Aangeleverde tekst →
ECLI:NL:RBSGR:2001:AD7630

Rechtbank 's-Gravenhage

Datum uitspraak
20 september 2001
Publicatiedatum
4 april 2013
Zaaknummer
AWB 01/47591
Instantie
Rechtbank 's-Gravenhage
Type
Uitspraak
Procedures
  • Voorlopige voorziening
Rechters
  • W.J. van Bennekom
Vindplaatsen
  • Rechtspraak.nl
AI samenvatting door LexboostAutomatisch gegenereerd

Voorlopige voorziening voor Somalische asielzoekster na uitzetting

In deze zaak heeft de president van de Arrondissementsrechtbank te 's-Gravenhage op 20 september 2001 uitspraak gedaan in een verzoek om een voorlopige voorziening. Verzoekster, een Somalische asielzoekster, was uitgeprocedeerd en op dezelfde dag uit Nederland verwijderd naar Tanzania. De president oordeelde dat er onvoldoende beleidsregels zijn voor de behandeling van aanvragen die kort na uitzetting worden ingediend. De president benadrukte dat de psychische en medische toestand van verzoekster, die lijdt aan een posttraumatische stress-stoornis, en de situatie van haar minderjarige zoon, die ook getraumatiseerd is, zwaarwegende belangen zijn die in deze zaak moeten worden meegewogen. De president concludeerde dat de belangen van verzoekster zwaarder wegen dan die van de verweerder, de Staatssecretaris van Justitie, en dat het noodzakelijk is om verzoekster en haar zoon de mogelijkheid te bieden om terug te keren naar Nederland. De president heeft verweerder bevolen ervoor te zorgen dat verzoekster en haar zoon op kosten van de Nederlandse staat naar Nederland kunnen terugkeren en dat zij na aankomst op Schiphol worden toegelaten. Tevens is verweerder veroordeeld in de proceskosten van verzoekster.

Aangeleverde gegevens →
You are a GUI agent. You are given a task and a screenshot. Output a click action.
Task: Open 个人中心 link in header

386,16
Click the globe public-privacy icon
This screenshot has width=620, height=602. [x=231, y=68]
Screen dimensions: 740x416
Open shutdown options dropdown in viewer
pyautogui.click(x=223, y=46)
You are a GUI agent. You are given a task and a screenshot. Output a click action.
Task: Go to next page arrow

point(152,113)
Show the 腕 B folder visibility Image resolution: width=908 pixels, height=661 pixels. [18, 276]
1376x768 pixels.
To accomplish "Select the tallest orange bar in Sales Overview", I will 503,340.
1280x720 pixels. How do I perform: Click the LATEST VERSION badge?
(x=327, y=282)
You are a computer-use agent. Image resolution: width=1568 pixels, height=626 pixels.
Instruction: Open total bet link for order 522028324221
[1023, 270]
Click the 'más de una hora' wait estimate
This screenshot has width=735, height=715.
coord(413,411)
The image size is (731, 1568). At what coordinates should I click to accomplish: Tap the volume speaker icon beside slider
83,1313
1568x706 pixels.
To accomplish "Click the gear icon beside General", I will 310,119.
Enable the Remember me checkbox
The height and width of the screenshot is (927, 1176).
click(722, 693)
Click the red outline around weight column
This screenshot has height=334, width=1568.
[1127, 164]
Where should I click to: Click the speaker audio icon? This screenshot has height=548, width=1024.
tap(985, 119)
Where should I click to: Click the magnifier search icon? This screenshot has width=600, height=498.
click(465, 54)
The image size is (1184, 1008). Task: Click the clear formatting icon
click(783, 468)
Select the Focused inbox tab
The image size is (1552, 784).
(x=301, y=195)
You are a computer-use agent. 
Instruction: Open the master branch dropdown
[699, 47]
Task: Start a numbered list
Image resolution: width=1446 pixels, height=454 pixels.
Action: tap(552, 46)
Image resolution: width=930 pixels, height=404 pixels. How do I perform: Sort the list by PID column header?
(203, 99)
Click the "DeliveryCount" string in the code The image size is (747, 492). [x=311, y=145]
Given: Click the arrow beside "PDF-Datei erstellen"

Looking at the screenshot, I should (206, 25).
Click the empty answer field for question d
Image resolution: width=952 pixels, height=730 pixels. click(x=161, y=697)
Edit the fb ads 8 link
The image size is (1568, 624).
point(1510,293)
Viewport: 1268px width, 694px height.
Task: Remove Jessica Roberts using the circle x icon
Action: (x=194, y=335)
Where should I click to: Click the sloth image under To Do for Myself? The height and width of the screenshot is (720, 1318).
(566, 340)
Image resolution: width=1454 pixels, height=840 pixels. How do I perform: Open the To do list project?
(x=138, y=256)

Taken en opdrachten →
A. Naar welk land werd de verzoekster volgens de uitspraak over de Somalische asielzoekster uit Nederland verwijderd?
B. Vertaal de volgende zin uit de uitspraak over de Somalische asielzoekster in het Engels: "Tevens is verweerder veroordeeld in de proceskosten van verzoekster."
C. Schrijf een vervolg op de uitspraak over de Somalische asielzoekster dat direct aansluit op de laatste zin.
De rijen spelen bij de opdrachten geen enkele rol.

Uitkomsten →
A. Naar Tanzania.

B. The respondent was also ordered to pay the applicant's legal costs.

C.
Uitspraak

Arrondissementsrechtbank te 's-Gravenhage
zittinghoudende te Amsterdam
Sector Bestuursrecht
president
Uitspraak
artikel 8:84 Algemene wet bestuursrecht (Awb)
jo artikel 71 Vreemdelingenwet 2000 (Vw 2000)
reg. nr.: AWB 01/47591 BEPTDN
inzake: A, ook bekend als A, geboren op [...] 1959, van Somalische nationaliteit, verzoekster,
gemachtigde: mr. V.W.J. Kuit, advocaat te Amsterdam,
tegen: de Staatssecretaris van Justitie, verweerder,
gemachtigde: mr. J. Kleinsma, ambtenaar bij de Immigratie- en Naturalisatiedienst van verweerders ministerie.
I. PROCESVERLOOP
1. Op 20 september 2001 is door en/of namens verzoekster een aanvraag ingediend om verlening van een vergunning tot verblijf met als doel: „humanitaire redenen dan wel medische behandeling“.
2. Bij bezwaarschrift van 20 september 2001 heeft verzoekster bezwaar gemaakt tegen haar feitelijke uitzetting door verweerder op diezelfde dag uit Nederland.
3. Bij verzoekschrift van 20 september 2001 heeft verzoekster de president van de rechtbank verzocht een voorlopige voorziening te treffen in die zin dat verweerder wordt verboden verzoekster uit Nederland te (doen) verwijderen althans de verwijdering ongedaan te maken en verzoekster weder toe te laten tot Nederland zolang niet is beslist op het bezwaarschrift. Bij verschillende brieven van 20 september 2001, deels met bijlagen, heeft verzoekster haar standpunt nader onderbouwd.
4. Bij brief van 20 september 2001 heeft verweerder zijn standpunt ten aanzien van de ingediende aanvraag, het ingediende bezwaar en de voorlopige voorziening toegelicht.
5. Het verzoek is, gelet op de bijzondere omstandigheden van deze zaak, met toepassing van artikel 8:83, vierde lid van de Awb, niet ter zitting behandeld.
II. FEITEN
1. De president gaat uit van de volgende feiten.
2. Verzoekster, van Somalische nationaliteit, is als asielzoekster uitgeprocedeerd, doordat de fungerend president van deze rechtbank (zittingsplaats ’s Gravenhage) bij uitspraak van 29 juni 2000 het verzoek heeft afgewezen om een voorziening te treffen die er - onder meer - toe strekte de uitzetting achterwege te laten totdat in bezwaar zou zijn beslist op het mede ten behoeve van haar minderjarige zoon ingediende verzoek haar in Nederland als vluchteling toe te laten.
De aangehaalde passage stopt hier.